▶ **TASK DETAILS**: Transcribe the commit message below from "I noticed this" to "not LRA, AFAICT.)".

▶ **PAGE TEXT**:
####
Fix PR85726 (div-div suboptimization) and a rant on match.pd :s-flag

Message ID 201805092341.w49Nfr4o030638@ignucius.se.axis.com
State New
Headers show
Series
  • Fix PR85726 (div-div suboptimization) and a rant on match.pd :s-flag
Related show

Commit Message

Hans-Peter Nilsson May 9, 2018, 11:41 p.m.
Replacing a division feeding a division helps only when the
second division is the only user, and "fusing" the divisions is
downright bad if another user of the result of first division is
a modulus of the same value as the second division, forming a
divmod pair.  See the test-case, where for the tested
architectures (which all fail the test-case before the patch)
the div and mod are implemented using the high-part of a widened
multiplication and shift, emitted separately but combined as
late as in rtl, with the multiplicaton and shift re-used.  That
of course does not happen if later passes see (y / 48; y % 3).
While in match.pd, I noticed the corresponding mul-mul match,
which I believe should be guarded the same way.

I noticed this spot investigating performance regressions for
mipsisa32r2el-linux-gnu comparing to gcc-4.7-era code generated
for a compute-intensive library.  I'd say the pattern in the
test-case is common in cases like implementing a 3x3 filter
using SIMD with a vector size 16.  The suboptimization was more
of an (the first, or second) eye-catcher in a hot degraded
function than an actual cause though; fixing it seems to amount
for no more than 2% (where there's a 13% regression) in that
function.  As a contrast, I see e.g. four times as many local
call-saved registers used for some loop-intensive functions, but
I can't dive into the larger problem, at least not right now.
(And no, it's not LRA, AFAICT.)

Tested using the gcc-8.1.0 release on aarch64-unknown-linux-gnu,
powerpc64-unknown-linux-gnu, x86_64-pc-linux-gnu and partly a
cross to mipsisa32r2el-linux-gnu.

The patch is generated using "-w" because otherwise
re-indentation for the single_use-wrapping makes the diff
practically unreadable.  The test-case uses rtl-scanning so the
result can be verified closer to the actual code but still not
restricting it to assembly code.  Scanning just after the (last)
####
▶ **GIVEN DATA**:

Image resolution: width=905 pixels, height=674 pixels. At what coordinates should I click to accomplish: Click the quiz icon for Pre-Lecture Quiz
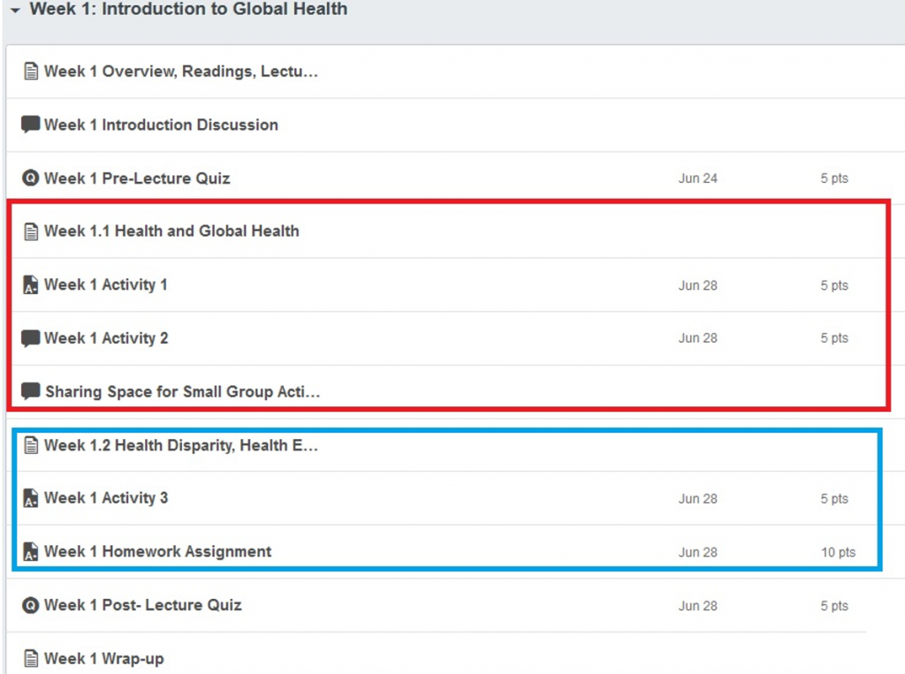point(31,178)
####
▶ **WRITTEN REPLY**:
I noticed this spot investigating performance regressions for
mipsisa32r2el-linux-gnu comparing to gcc-4.7-era code generated
for a compute-intensive library.  I'd say the pattern in the
test-case is common in cases like implementing a 3x3 filter
using SIMD with a vector size 16.  The suboptimization was more
of an (the first, or second) eye-catcher in a hot degraded
function than an actual cause though; fixing it seems to amount
for no more than 2% (where there's a 13% regression) in that
function.  As a contrast, I see e.g. four times as many local
call-saved registers used for some loop-intensive functions, but
I can't dive into the larger problem, at least not right now.
(And no, it's not LRA, AFAICT.)